## DIRECTIONS
Could you output exactly the lines from the one containing "Where should I click to: Click the Save" through the end of the records below, and nothing more?

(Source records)
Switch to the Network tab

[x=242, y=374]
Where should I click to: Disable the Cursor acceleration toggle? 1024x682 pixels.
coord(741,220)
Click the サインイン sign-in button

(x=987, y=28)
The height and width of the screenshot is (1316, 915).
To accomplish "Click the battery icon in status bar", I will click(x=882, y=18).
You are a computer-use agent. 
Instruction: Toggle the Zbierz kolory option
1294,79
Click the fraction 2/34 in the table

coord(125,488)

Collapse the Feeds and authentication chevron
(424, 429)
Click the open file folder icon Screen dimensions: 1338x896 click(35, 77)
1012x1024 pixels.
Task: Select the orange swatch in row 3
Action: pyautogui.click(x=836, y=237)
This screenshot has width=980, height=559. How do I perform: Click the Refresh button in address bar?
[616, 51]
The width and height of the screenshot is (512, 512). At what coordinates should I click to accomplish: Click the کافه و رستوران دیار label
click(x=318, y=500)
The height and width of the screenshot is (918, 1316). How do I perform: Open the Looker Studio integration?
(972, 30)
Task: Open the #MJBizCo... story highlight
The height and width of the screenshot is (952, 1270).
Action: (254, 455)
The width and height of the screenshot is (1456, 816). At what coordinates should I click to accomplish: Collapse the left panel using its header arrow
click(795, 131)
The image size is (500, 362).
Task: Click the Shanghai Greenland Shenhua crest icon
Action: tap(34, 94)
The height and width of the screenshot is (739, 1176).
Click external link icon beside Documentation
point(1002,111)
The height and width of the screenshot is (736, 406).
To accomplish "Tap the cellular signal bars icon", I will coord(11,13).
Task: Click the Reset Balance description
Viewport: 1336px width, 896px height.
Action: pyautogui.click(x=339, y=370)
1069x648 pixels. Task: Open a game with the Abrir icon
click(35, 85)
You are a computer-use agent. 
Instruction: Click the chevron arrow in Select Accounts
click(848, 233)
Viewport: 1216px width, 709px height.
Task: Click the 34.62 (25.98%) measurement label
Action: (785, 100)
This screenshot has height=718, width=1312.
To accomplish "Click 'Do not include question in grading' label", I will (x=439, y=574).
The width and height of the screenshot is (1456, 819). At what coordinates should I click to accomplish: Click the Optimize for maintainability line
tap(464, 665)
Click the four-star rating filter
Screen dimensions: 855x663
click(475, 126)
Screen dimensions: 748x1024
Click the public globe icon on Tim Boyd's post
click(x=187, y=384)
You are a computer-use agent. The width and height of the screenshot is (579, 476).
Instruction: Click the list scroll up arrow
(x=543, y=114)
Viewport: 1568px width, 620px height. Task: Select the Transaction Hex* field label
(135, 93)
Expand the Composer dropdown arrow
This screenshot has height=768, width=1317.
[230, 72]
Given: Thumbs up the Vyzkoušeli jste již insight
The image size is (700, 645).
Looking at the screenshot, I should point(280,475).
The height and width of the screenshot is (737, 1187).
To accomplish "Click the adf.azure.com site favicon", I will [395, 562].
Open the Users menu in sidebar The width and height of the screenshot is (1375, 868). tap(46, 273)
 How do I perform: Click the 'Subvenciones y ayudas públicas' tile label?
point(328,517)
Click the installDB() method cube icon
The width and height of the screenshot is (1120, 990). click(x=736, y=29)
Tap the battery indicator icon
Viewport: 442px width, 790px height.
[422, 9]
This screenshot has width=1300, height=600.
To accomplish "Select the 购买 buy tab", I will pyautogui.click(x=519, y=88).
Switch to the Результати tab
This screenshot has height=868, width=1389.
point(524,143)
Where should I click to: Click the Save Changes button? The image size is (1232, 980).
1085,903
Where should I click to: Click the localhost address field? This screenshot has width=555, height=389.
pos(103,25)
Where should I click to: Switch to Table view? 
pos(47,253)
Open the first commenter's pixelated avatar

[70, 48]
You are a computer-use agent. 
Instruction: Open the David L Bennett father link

## YOUR SOLUTION
Where should I click to: Click the Save Changes button? The image size is (1232, 980).
1085,903
Where should I click to: Click the localhost address field? This screenshot has width=555, height=389.
pos(103,25)
Where should I click to: Switch to Table view? 
pos(47,253)
Open the first commenter's pixelated avatar

[70, 48]
You are a computer-use agent. 
Instruction: Open the David L Bennett father link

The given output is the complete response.